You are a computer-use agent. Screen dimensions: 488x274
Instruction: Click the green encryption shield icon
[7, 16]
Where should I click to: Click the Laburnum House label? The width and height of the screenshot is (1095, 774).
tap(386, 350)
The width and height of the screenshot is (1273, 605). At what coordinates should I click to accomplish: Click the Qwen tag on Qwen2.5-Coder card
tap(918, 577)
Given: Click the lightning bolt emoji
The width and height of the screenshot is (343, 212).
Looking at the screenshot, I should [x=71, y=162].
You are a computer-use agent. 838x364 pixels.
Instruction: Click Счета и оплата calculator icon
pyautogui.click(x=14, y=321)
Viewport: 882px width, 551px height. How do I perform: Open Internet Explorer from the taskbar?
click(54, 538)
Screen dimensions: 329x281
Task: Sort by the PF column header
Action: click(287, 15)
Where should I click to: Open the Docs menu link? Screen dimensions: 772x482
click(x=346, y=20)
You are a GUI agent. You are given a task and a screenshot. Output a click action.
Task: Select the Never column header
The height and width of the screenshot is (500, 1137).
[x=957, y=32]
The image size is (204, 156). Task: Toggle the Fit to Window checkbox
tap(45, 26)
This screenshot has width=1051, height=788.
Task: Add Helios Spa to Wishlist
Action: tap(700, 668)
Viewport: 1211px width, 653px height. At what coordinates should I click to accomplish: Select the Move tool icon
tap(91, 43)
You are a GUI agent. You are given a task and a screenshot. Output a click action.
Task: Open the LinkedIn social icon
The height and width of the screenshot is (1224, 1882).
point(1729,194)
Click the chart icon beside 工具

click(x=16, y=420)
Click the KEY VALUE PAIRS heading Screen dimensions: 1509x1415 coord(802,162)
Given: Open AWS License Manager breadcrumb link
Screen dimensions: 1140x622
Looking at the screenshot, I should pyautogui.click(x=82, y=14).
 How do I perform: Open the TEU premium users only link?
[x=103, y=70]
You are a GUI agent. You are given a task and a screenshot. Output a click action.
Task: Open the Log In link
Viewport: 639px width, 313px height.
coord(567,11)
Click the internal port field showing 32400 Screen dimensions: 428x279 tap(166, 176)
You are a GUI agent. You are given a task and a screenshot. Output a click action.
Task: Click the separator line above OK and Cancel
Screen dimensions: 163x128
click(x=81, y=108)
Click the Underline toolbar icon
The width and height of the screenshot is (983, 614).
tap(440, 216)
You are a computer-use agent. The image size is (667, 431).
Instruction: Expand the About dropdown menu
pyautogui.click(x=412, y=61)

★ ★ ★ ★ ★

> WHAT YOU NEED TO DO:
Print the data above again without changes, from the line with "Given: Click the lightning bolt emoji" through the line with "pyautogui.click(x=14, y=321)", including both of those lines.

> SOLUTION:
Given: Click the lightning bolt emoji
The width and height of the screenshot is (343, 212).
Looking at the screenshot, I should [x=71, y=162].
You are a computer-use agent. 838x364 pixels.
Instruction: Click Счета и оплата calculator icon
pyautogui.click(x=14, y=321)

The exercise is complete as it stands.